# Sweet LTL 9000



## SVFHAY (Dec 5, 2008)

JDhayfarmer has been making the trip to the highlands this season to get some hay/straw. He has a equally nice Pete but they are a little more commonplace. Today was the last trip and I couldn't resist snapping a pic. Thanks for the business Kevin.


----------



## SVFHAY (Dec 5, 2008)

If you can't read the window sticker it's the classic "trucks are red tractors are green"


----------



## Vol (Jul 5, 2009)

I noticed the flaps too... .

Regards, Mike


----------



## sixtyninegmc (Jul 20, 2011)

Classiest looking ford I've seen in a long while.


----------



## JD3430 (Jan 1, 2012)

Makes me sad. I remember Fords hayday. Ford farm equipment, Ford Louisville trucks, Ford backhoes and farming dealerships.
IMO, they should have stayed in the game.


----------



## FarmerCline (Oct 12, 2011)

I didn't know Ford made road tractors.....I have never seen one before. When did they quit making them and why?


----------



## gearhartfarms82 (May 10, 2015)

Sold to sterling. Good trucks we have had a few


----------



## PaMike (Dec 7, 2013)

Some of the guys that had Ford trucks are diehard.

E.E Shenk is a company around here that does feed grinding, commodity hauling etc and they still have a fleet of older Ford trucks.

Ways cooler than the window and siding guy that had a fleet of el cominos....


----------



## Rodney R (Jun 11, 2008)

Cline,

'98 was the last year.
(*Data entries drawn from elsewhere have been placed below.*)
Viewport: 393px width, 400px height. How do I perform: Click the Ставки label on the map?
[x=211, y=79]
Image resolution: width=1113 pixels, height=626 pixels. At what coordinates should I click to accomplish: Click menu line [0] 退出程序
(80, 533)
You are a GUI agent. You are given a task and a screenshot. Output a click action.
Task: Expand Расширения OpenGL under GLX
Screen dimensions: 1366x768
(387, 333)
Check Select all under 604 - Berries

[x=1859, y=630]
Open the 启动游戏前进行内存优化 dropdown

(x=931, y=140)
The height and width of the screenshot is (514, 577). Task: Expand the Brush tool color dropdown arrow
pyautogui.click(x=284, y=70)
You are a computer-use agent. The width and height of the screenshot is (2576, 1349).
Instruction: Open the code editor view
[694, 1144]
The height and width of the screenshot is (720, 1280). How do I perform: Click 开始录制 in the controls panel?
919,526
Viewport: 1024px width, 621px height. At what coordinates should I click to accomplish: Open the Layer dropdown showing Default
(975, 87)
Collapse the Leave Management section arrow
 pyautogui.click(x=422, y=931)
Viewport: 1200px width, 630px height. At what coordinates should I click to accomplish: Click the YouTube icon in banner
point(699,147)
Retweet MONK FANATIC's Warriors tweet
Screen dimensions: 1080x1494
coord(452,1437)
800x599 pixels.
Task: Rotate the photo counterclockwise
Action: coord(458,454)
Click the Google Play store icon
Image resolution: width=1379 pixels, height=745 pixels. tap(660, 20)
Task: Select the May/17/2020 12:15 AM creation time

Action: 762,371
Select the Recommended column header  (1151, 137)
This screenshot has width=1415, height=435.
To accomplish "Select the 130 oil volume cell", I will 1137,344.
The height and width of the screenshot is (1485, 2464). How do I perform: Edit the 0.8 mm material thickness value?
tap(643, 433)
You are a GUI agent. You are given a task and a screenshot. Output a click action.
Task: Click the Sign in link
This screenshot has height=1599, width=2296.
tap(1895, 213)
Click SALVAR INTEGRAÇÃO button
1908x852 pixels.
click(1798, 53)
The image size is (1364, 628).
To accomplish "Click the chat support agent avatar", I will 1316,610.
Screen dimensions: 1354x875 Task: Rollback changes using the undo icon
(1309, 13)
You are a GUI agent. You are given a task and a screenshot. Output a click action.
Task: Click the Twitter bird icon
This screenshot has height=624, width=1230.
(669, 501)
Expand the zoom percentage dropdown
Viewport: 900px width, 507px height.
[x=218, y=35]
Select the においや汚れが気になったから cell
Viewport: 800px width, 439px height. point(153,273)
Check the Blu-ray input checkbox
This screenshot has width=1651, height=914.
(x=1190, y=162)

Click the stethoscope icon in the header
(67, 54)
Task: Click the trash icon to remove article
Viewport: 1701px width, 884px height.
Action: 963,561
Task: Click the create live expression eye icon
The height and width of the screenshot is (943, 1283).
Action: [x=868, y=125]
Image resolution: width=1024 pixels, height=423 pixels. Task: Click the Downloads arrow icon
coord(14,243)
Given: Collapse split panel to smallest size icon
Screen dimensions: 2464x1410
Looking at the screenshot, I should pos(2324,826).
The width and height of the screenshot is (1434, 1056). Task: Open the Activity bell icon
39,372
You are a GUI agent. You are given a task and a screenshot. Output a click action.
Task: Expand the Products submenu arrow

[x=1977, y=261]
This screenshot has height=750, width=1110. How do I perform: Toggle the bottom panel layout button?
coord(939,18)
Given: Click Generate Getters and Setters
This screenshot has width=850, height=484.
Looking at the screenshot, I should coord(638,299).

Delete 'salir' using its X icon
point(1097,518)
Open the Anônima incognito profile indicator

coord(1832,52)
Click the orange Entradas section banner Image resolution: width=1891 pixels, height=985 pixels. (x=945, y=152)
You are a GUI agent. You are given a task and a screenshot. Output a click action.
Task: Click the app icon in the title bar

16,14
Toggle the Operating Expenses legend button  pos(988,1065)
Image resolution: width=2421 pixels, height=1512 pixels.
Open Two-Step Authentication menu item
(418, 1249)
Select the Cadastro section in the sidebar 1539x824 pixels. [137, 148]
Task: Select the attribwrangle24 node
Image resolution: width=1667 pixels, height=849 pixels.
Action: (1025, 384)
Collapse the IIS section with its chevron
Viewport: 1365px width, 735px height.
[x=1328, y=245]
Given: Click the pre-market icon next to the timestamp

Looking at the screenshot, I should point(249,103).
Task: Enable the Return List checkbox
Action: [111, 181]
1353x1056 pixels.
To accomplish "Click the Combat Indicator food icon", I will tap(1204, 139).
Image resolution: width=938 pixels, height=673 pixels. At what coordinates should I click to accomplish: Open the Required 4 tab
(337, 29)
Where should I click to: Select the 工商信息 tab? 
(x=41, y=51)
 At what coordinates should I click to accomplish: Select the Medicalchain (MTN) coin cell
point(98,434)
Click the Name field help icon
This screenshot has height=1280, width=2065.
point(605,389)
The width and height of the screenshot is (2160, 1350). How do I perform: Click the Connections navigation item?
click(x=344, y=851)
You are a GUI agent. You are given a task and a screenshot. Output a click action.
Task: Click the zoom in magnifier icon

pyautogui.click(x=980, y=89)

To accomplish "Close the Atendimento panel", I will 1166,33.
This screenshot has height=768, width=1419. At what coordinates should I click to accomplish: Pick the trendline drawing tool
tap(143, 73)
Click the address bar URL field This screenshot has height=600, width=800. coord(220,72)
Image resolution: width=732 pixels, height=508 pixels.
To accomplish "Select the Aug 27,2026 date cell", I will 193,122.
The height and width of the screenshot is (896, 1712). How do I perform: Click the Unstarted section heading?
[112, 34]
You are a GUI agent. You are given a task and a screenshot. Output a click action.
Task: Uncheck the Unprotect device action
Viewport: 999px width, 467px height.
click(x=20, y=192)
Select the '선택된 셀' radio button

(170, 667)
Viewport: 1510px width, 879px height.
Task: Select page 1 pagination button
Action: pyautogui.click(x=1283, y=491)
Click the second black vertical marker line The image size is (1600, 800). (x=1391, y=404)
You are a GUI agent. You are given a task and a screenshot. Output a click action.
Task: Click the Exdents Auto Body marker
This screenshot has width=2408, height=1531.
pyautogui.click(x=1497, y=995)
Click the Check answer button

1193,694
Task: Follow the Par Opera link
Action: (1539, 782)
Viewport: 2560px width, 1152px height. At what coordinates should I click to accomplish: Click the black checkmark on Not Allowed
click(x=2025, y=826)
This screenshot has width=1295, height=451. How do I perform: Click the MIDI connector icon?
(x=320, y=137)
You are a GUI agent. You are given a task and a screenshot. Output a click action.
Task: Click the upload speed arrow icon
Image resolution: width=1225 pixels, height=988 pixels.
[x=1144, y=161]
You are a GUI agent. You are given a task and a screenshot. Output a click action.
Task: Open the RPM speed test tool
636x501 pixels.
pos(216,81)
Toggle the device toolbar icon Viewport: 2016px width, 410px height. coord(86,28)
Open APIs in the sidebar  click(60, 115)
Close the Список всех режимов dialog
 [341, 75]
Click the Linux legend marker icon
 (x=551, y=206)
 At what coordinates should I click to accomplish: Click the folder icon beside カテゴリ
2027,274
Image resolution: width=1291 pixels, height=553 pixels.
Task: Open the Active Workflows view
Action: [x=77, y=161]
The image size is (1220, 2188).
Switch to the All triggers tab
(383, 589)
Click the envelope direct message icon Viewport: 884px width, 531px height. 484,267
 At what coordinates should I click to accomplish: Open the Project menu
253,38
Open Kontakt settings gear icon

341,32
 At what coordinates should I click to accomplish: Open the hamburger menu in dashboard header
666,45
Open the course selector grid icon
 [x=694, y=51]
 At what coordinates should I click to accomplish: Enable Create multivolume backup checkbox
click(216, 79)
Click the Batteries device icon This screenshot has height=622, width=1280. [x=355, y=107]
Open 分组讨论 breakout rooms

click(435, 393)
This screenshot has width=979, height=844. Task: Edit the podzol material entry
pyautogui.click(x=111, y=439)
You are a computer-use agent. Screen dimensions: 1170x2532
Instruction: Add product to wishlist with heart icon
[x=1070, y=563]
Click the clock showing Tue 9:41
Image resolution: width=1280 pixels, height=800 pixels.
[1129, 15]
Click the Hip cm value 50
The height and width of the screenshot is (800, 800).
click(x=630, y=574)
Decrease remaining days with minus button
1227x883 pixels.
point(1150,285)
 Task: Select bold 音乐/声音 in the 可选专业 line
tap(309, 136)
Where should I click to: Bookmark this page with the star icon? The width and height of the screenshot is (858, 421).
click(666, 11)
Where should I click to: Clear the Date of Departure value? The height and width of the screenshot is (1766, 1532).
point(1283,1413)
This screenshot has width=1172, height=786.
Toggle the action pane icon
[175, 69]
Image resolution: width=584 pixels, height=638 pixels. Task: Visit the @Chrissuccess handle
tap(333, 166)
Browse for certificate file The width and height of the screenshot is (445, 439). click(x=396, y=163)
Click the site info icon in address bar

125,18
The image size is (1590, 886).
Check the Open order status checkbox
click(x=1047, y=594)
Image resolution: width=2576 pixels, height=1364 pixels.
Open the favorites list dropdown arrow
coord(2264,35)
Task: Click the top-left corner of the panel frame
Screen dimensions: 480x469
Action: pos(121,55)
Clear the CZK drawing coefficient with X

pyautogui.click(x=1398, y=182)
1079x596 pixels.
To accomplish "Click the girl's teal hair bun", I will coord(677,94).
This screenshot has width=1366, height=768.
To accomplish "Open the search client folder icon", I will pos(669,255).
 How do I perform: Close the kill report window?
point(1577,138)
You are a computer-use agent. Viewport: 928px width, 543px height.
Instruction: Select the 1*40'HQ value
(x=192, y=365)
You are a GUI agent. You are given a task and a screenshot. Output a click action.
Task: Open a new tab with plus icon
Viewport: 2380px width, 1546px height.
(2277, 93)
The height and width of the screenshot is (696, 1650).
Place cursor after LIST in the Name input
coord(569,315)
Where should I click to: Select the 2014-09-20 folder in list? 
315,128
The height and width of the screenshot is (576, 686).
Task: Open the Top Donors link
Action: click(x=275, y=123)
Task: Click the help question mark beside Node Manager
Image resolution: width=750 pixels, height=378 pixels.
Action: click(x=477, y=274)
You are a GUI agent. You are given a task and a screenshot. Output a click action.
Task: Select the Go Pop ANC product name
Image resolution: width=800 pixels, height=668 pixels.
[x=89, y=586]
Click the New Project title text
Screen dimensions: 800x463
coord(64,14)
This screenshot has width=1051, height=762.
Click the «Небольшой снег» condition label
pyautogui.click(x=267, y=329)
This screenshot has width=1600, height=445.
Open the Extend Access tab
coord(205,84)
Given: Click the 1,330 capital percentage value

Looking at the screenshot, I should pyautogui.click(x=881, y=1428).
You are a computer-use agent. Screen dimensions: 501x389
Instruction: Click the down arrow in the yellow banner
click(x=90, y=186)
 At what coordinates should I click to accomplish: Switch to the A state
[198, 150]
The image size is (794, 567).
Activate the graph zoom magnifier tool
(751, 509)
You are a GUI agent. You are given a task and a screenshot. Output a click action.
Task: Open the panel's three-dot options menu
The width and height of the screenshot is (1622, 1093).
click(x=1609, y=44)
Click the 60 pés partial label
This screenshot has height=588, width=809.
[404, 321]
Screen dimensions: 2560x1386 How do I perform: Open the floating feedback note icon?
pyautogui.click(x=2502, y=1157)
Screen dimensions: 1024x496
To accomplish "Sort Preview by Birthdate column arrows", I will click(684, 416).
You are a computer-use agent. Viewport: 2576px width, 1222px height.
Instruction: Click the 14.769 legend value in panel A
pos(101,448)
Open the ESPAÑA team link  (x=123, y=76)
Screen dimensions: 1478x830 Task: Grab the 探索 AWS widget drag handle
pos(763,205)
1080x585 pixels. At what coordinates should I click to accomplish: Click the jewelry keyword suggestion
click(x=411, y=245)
They made an awful lot of straight trucks as well, but their market share shrank to under 10% so they got out.

Rodney


----------



## Shetland Sheepdog (Mar 31, 2011)

Here's a couple my cousin had before he sold out 11 years ago!  

He also had liquid manure tanks for them! :huh:


----------



## FarmerCline (Oct 12, 2011)

Rodney R said:


> Cline,
> '98 was the last year. They made an awful lot of straight trucks as well, but their market share shrank to under 10% so they got out.
> 
> Rodney


 I knew they made a lot of straight trucks at one time. You see a lot of Ford spreader trucks and dump trucks from the 80s-90s around here but never I had seen a Ford semi truck.


----------